-to.

Headword: 
-to.
Principal English Translation: 

went to do (past of the outward moving purposive motion suffix -tīuh/-to); or simply read as past tense

James Lockhart, Nahuatl as Written: Lessons in Older Written Nahuatl, with Copious Examples and Texts (Stanford: Stanford University Press and UCLA Latin American Studies, 2001), 239.

Lockhart’s Nahuatl as Written: 

pl. -toh.
James Lockhart, Nahuatl as Written: Lessons in Older Written Nahuatl, with Copious Examples and Texts (Stanford: Stanford University Press and UCLA Latin American Studies, 2001), 239.

Attestations from sources in English: 

yn necito tlacpac = which appeared above (central Mexico, 1612)
Annals of His Time: Don Domingo de San Antón Muñón Chimalpahin Quauhtlehuanitzin, James Lockhart, Susan Schroeder, and Doris Namala, eds. and transl. (Stanford: Stanford University Press, 2006), 198–199.

Yālhua ōtictlàpalōtô = We went to greet him yesterday
Michel Launey, An Introduction to Classical Nahuatl, translated and adapted by Christopher MacKay (Cambridge: Cambridge University Press, 2011), 230.

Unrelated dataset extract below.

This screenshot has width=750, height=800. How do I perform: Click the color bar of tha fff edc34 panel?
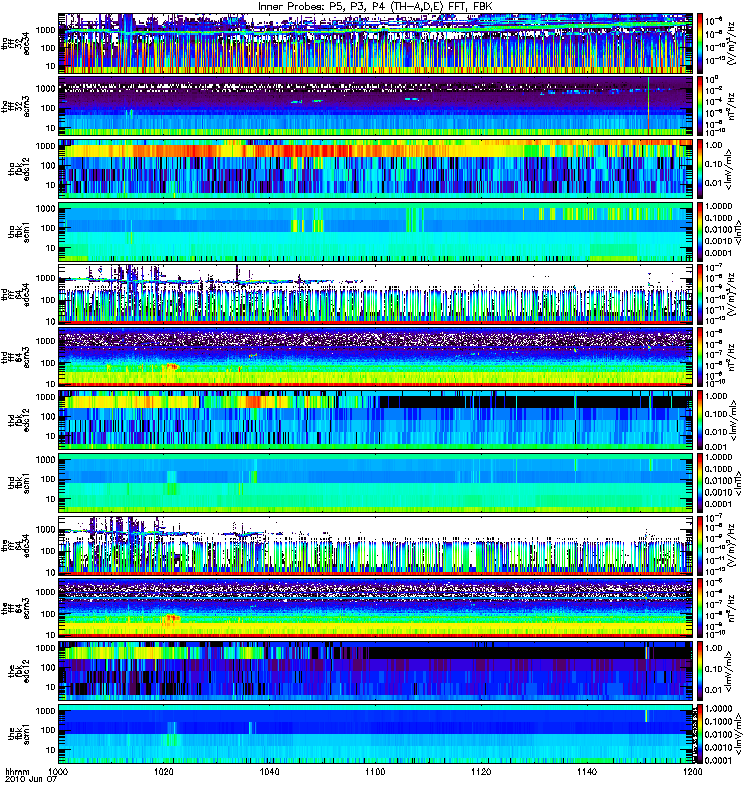pos(699,43)

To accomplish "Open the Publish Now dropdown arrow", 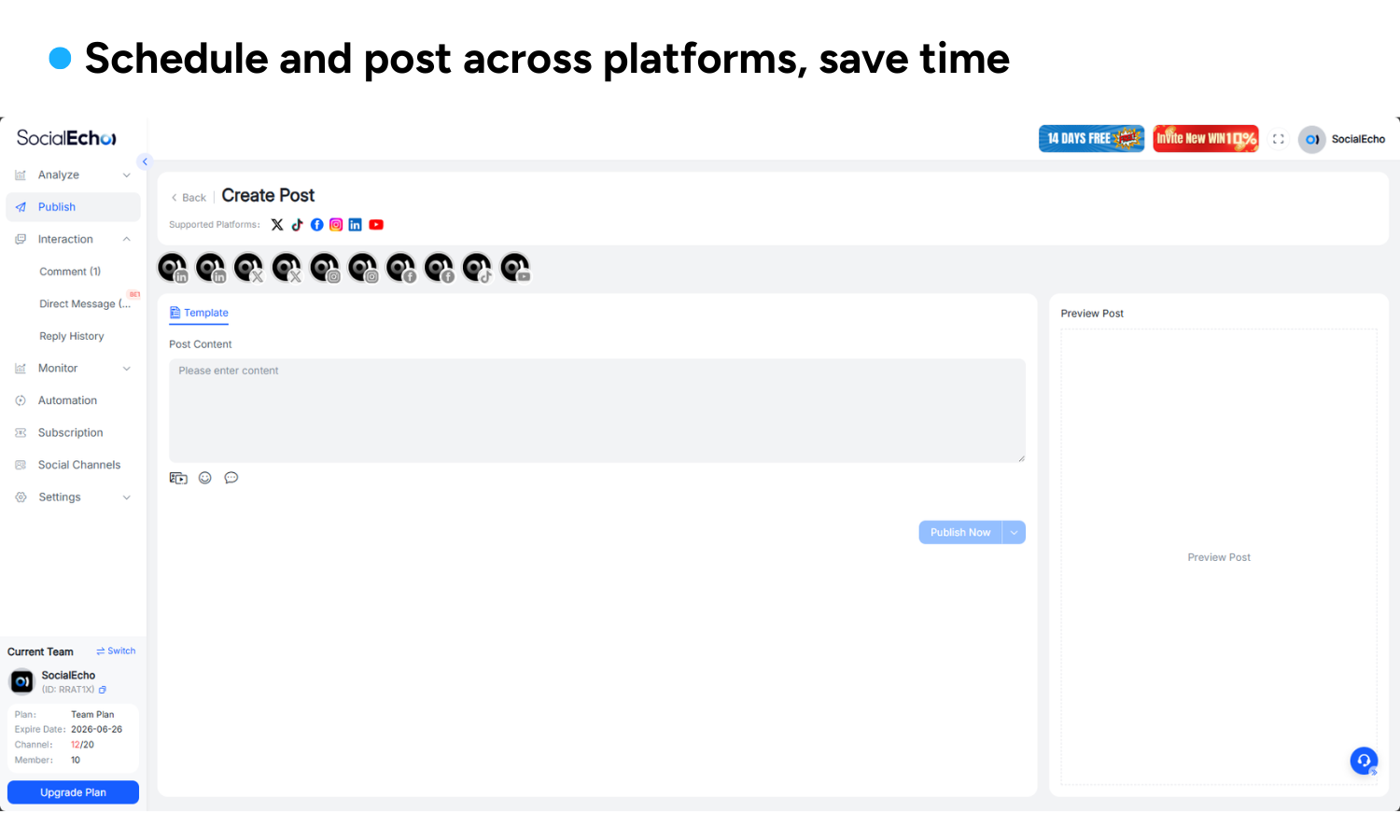I will pos(1014,532).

Attestations from sources in Spanish: 

niman canato micquetl = fueron a traer la difunta (Tlaxcala, 1562)
Catálogo de documentos escritos en náhuatl, siglo XVI, vol. I (Tlaxcala: Gobierno del Estado de Tlaxcala y el Archivo Histórico del Estado de Tlaxcala, 2013), 11.

coahccoavito = salió a leñar (Tlaxcala, 1564)
Catálogo de documentos escritos en náhuatl, siglo XVI, vol. I (Tlaxcala: Gobierno del Estado de Tlaxcala y el Archivo Histórico del Estado de Tlaxcala, 2013), 29.

hualtzatzaqualoto = fue a cercar (Quauhtinchan, s. XVI)
Historia Tolteca-Chichimeca, eds. Paul Kirchhoff, Lina Odena Güemes, y Luis Reyes García (México: CISINAH, INAH-SEP, 1976), 139.